Monte Carlo simulations of the Nickel K$\alpha$ fluorescent emission line in a toroidal geometry

TL;DR

This study uses Monte Carlo simulations to analyze the flux, equivalent width, and spectral features of the Ni Kalpha fluorescent line in a toroidal X-ray reprocessor model, providing insights for interpreting AGN and X-ray binary spectra.

Contribution

It offers new Monte Carlo simulation results for Ni Kalpha line properties in toroidal geometries, including analytic expressions and comparisons with Fe Kalpha line features.

Findings

Ni Kalpha EW is ~22 times less than Fe Kalpha in Compton-thin regime

Maximum Ni Kalpha EW is ~3 eV (non-intercepting) and ~250 eV (intercepting) in Compton-thick cases

The shape of the Compton shoulder for Ni Kalpha is similar to Fe Kalpha

Abstract

We present new results from Monte Carlo calculations of the flux and equivalent width (EW) of the Ni Kalpha fluorescent emission line in the toroidal X-ray reprocessor model of Murphy & Yaqoob (2009, MNRAS, 397, 1549). In the Compton-thin regime, the EW of the Ni Kalpha line is a factor of ~22 less than that of the Fe Kalpha line but this factor can be as low as ~6 in the Compton-thick regime. We show that the optically-thin limit for this ratio depends only on the Fe to Ni abundance ratio, it being independent of the geometry and covering factor of the reprocessor, and also independent of the shape of the incident X-ray continuum. We give some useful analytic expressions for the absolute flux and the EW of the Ni Kalpha line in the optically-thin limit. When the reprocessor is Compton-thick and the incident continuum is a power-law with a photon index of 1.9, the Ni Kalpha line EW has a maximum value of ~3 eV and ~250 eV for non-intercepting and intercepting lines-of-sight respectively. Larger EWs are obtained for flatter continua. We have also studied the Compton shoulder of the Ni Ka line and find that the ratio of scattered to unscattered flux in the line has a maximum value of 0.26, less than the corresponding maximum for the Fe Kalpha line.

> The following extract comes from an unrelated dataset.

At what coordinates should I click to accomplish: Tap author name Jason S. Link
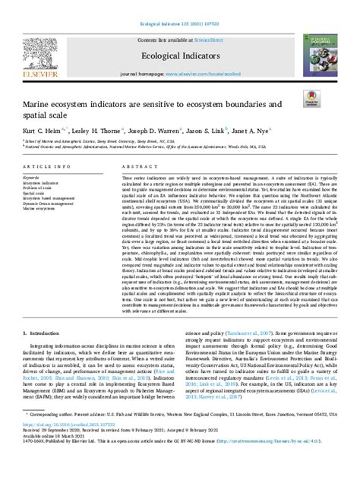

However, we find that the shape of the Compton shoulder profile for a given column density and inclination angle of the torus is similar to the corresponding profile for the Fe Ka line. Our results will be useful for interpreting X-ray spectra of active galactic nuclei (AGNs) and X-ray binary systems in which the system parameters are favorable for the Ni Kalpha line to be detected.